13. Pelo exposto, ao contrário do decidido na sentença recorrida, provou-se a inexistência de ligação efectiva à comunidade portuguesa por parte do Réu, o que constitui fundamento de oposição à aquisição da nacionalidade, nos termos dos art.s 9.º, alínea a) da LN e 56.º, n.º 2, alínea a), do RNP, tendo a decisão em crise feito uma errada interpretação e aplicação destas normas, nas redacções aplicáveis ao caso, e do conceito de ligação efectiva.
14. Nestes termos, deveria o Tribunal a quo ter considerado provados todos os factos alegados pelo MP na petição inicial e deveria ter considerado verificado o requisito previsto nos art.s 9.º, alínea a) da LN e 56.º,n.º 2, alínea a) do RNP, julgando a acção procedente, por provada.
15. Não o tendo feito, a decisão recorrida incorreu em manifesto erro na fixação da matéria de facto e erro na interpretação e aplicação do direito, violando o disposto, por um lado, nos art.s 83.º, n.º 4 do CPTA e 574.º, n.º 1 do CPC e, por outro, nos art.s 9.º, alínea a) da LN, 5.º, n.º 2 da Lei Orgânica n.º 2/2018, de 05/07, 9.º do CC e 56.º, n.º 2, alínea a) do RNP.

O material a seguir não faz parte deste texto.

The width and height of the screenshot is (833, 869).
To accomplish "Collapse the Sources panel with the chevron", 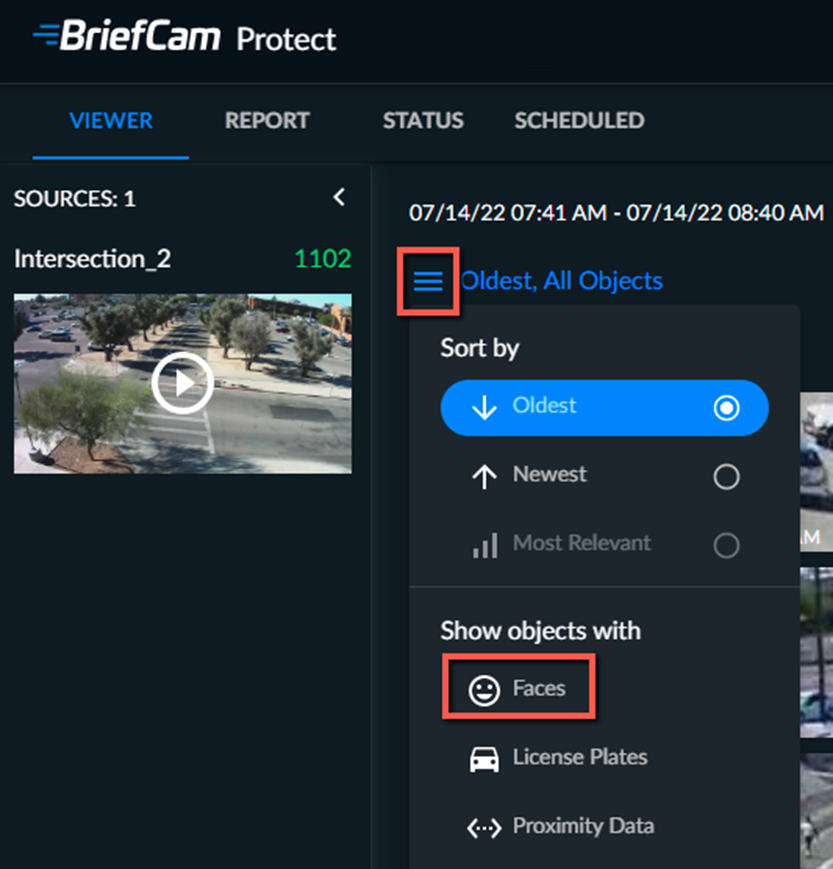I will pyautogui.click(x=339, y=197).
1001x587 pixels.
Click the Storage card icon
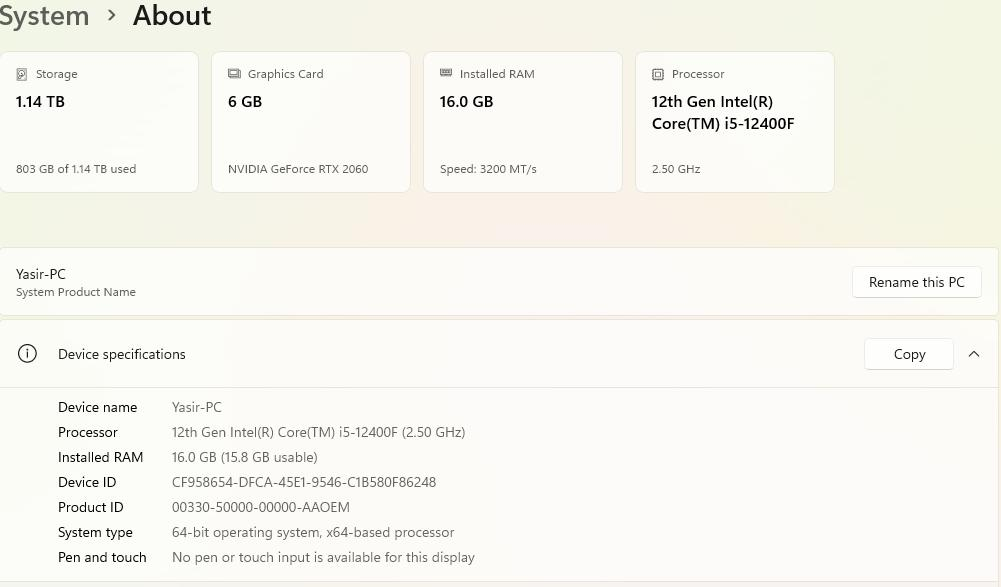22,74
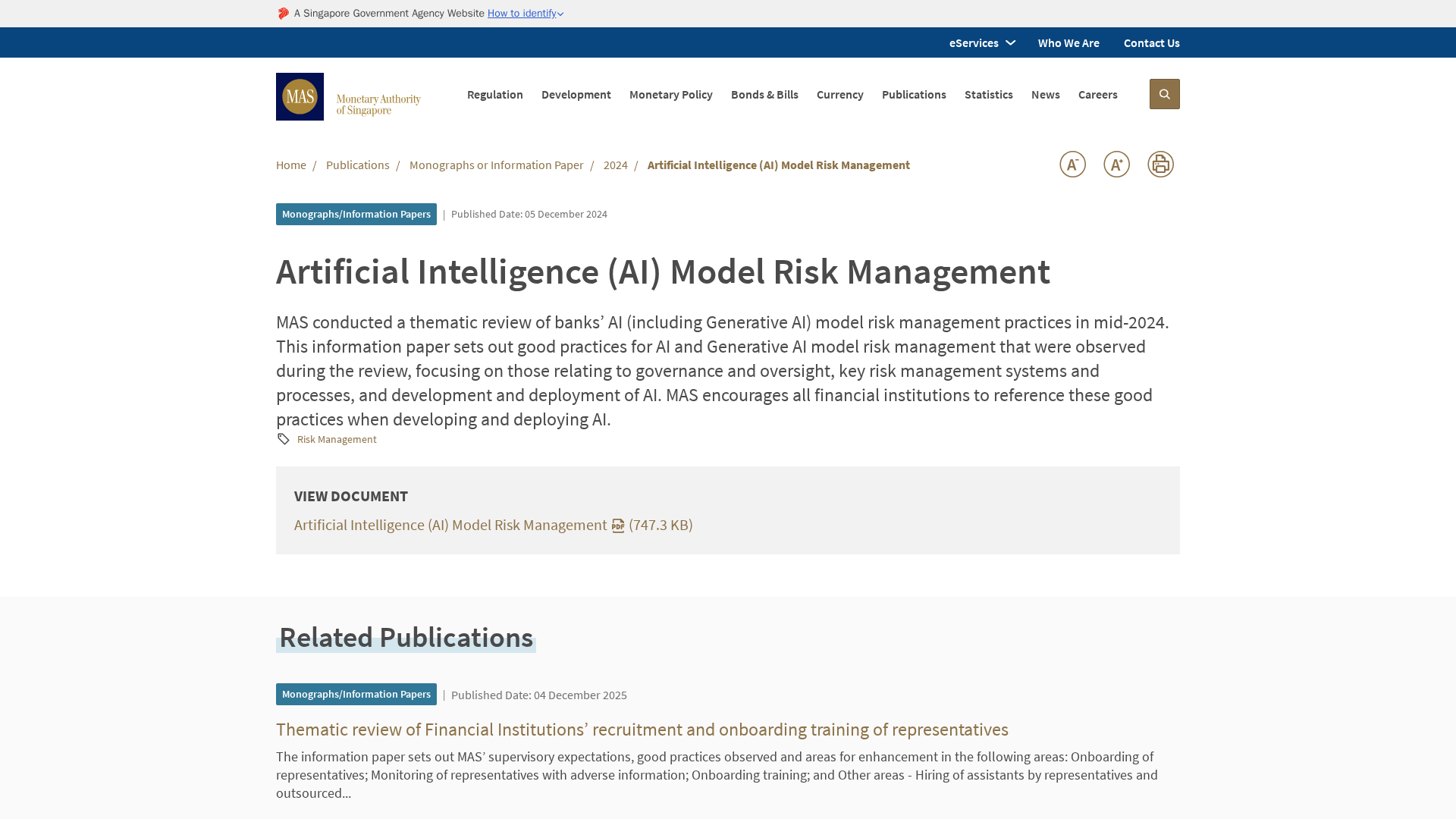Click the Risk Management tag link
This screenshot has height=819, width=1456.
pyautogui.click(x=337, y=440)
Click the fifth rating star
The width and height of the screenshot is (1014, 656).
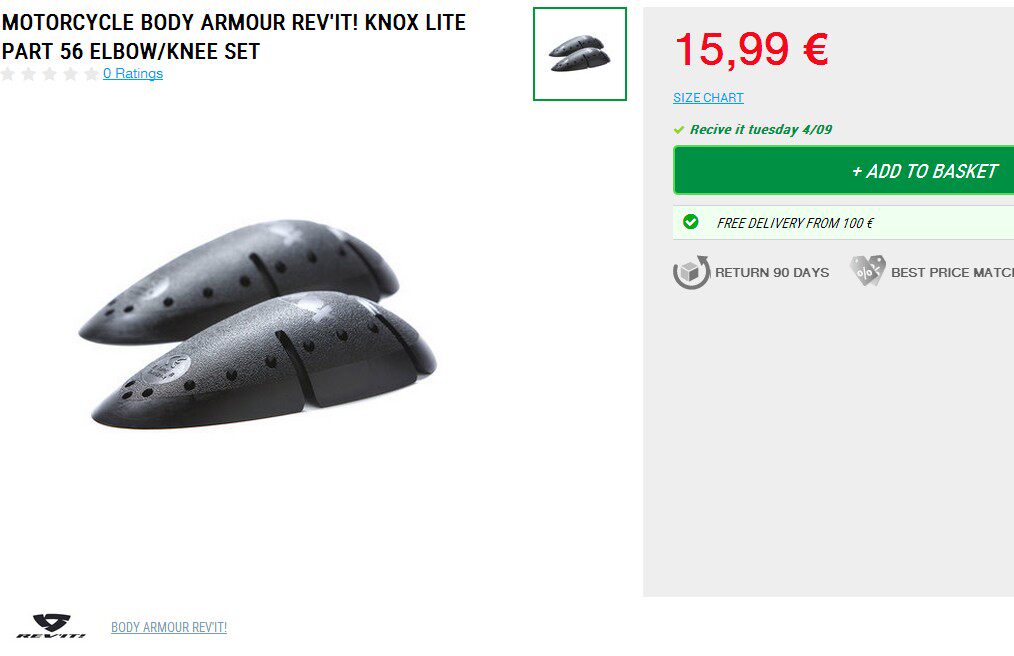91,74
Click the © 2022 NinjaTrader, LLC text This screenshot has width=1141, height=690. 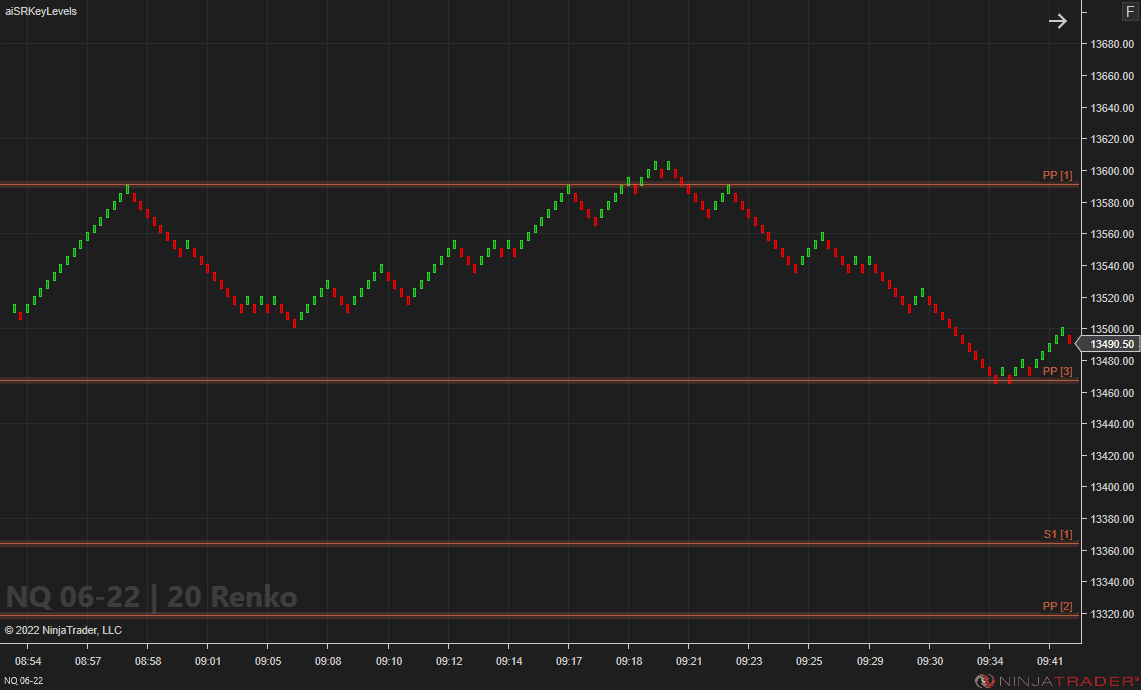click(x=63, y=630)
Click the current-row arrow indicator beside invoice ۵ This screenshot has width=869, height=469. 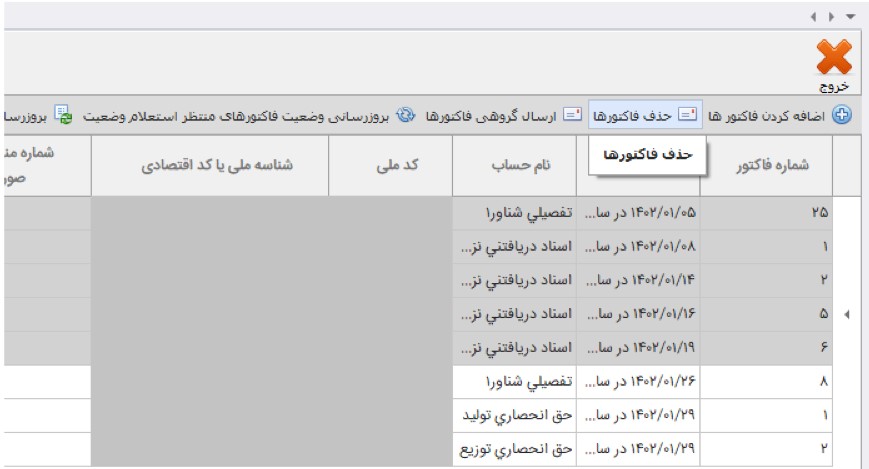(x=848, y=314)
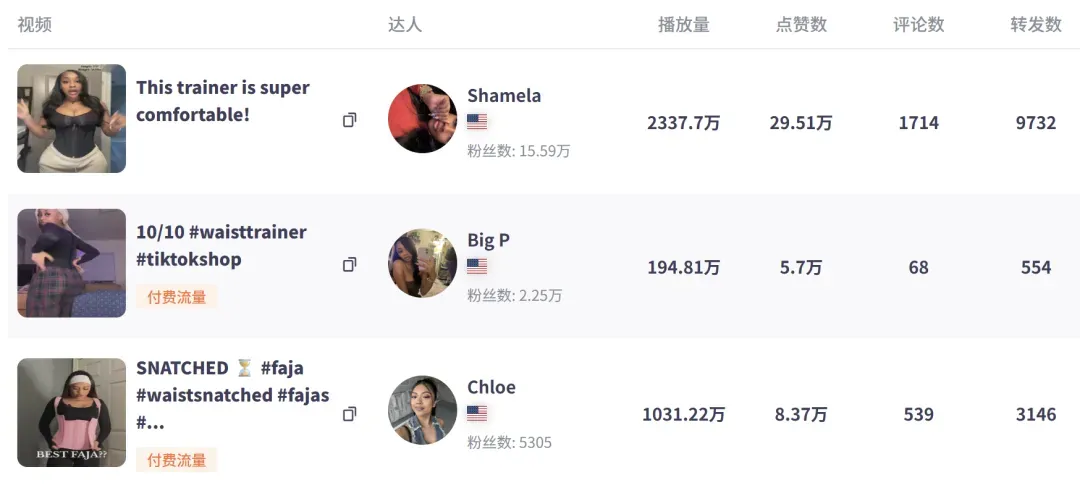Open the plaid pants waist trainer thumbnail
The height and width of the screenshot is (488, 1080).
72,263
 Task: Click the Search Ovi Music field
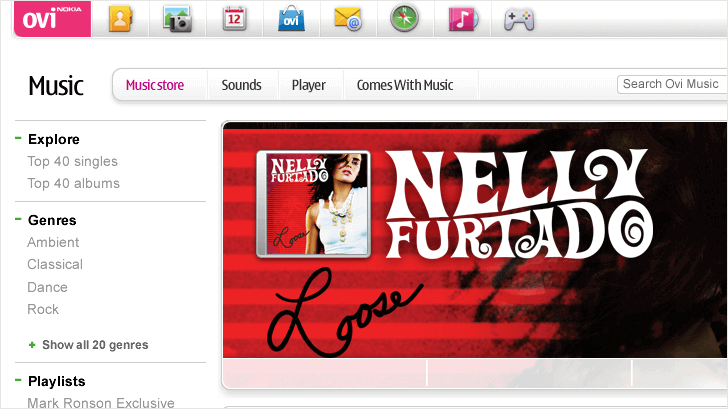tap(671, 84)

16. Ao contrário do sustentado na sentença recorrida, a actual redacção do art 9.º, n.º 2 da LN, decorrente da alteração introduzida pela Lei Orgânica 2/2018, de 5/07, não é aplicável aos autos, sequer indirectamente, por via de uma suposta “interpretação actualista”.
17. No momento em que foi formulado o pedido de atribuição da nacionalidade na Conservatória dos Registos Centrais, tal como naquele em que foi interposta a presente acção, estava em vigor a Lei n.º 37/81, de 03.10 na redacção decorrente da Lei Orgânica n.º 1/2013, de 29.07, cujo art. 9.º se limitava a três alíneas.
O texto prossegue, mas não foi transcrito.